XIII. — “Горний Острог”.

Хотя мы встали ни свет, ни заря, чтобы пораньше поспеть в Острог, но судьба повернула по-своему. Во всем Никшиче не оказалось ни готового дышла, ни кузнеца и плотника, которые бы согласились немедленно сделать новое. Прождав напрасно метавшегося по городу Божо, мы решились, наконец, нанять до Богетича другую коляску, привезшую кого-то в Никшич и возвращавшуюся в Цетинье, с тем, чтобы Божо, не спеша, поправил здесь свой экипаж и приехал за нами в Богетич, пока мы успеем съездить верхами в острожский монастырь, осмотреть его и вернуться назад. Выехать поэтому пришлось только в 8 часов утра. Лошаденки попались нам злые, чубастые и, что сквернее всего, норовистые: поминутно, ни с того, ни с сего, бросались как съумасшедшие в сторону, и так как дорога шла все время высоким карнизом горы, то их выходки могли легко кончиться очень печально для нас. По счастью, они обошлись верст через пять, и после того отлично рысили не только под горку, но и в гору. Тем не менее, при совершенном отсутствии оград с краю дороги, нам было порядочно жутко, когда коляска разгонялась опрометью вниз, кружась над про! пастью, на этих взбалмошных лошадях.
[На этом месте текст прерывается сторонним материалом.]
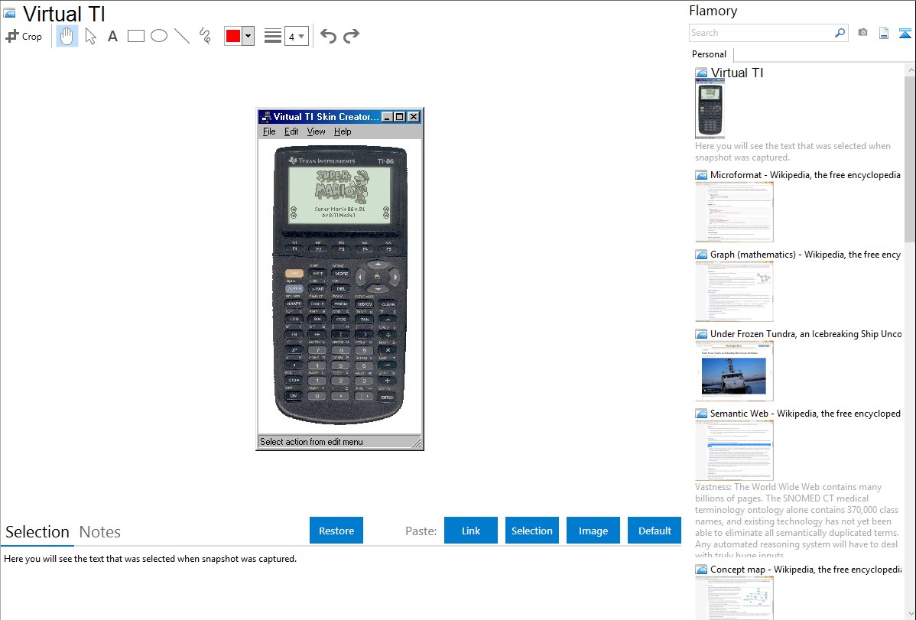Viewport: 916px width, 620px height.
Task: Switch to the Notes tab
Action: coord(100,532)
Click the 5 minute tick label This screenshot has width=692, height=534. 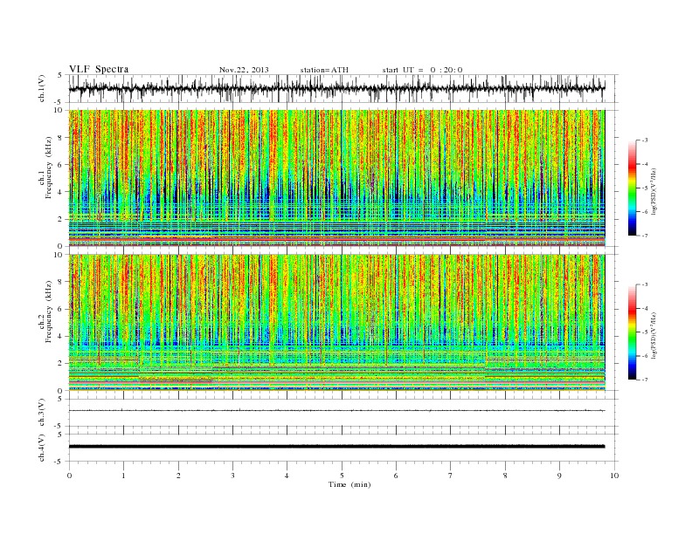tap(342, 476)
Нас очень заняли “поноры”, в которых неожиданно пропадает с этой стороны и из которых так же неожиданно появляется по той стороне гор — река Зета. В Черногории не одна река имеет такое подземное течение. Река Черноевича тоже имеет в одном месте своего рода “понор”. Строение черногорских гор вообще очень богато “падями” разного рода, глубочайшими круглыми пропастями, напоминающими кратеры потухших вулканов, пещерами и провалами. Некоторые из них просто бездонные. Такова, напр., одна падь в Лешанской нахии, глубины которой никому не удалось измерить. Оттого, вероятно, так глубоки и некоторые озера Черногории, между прочим, и само Скадрско-Блато, которое сравнивают в этом отношении с Байкальским озером. [614]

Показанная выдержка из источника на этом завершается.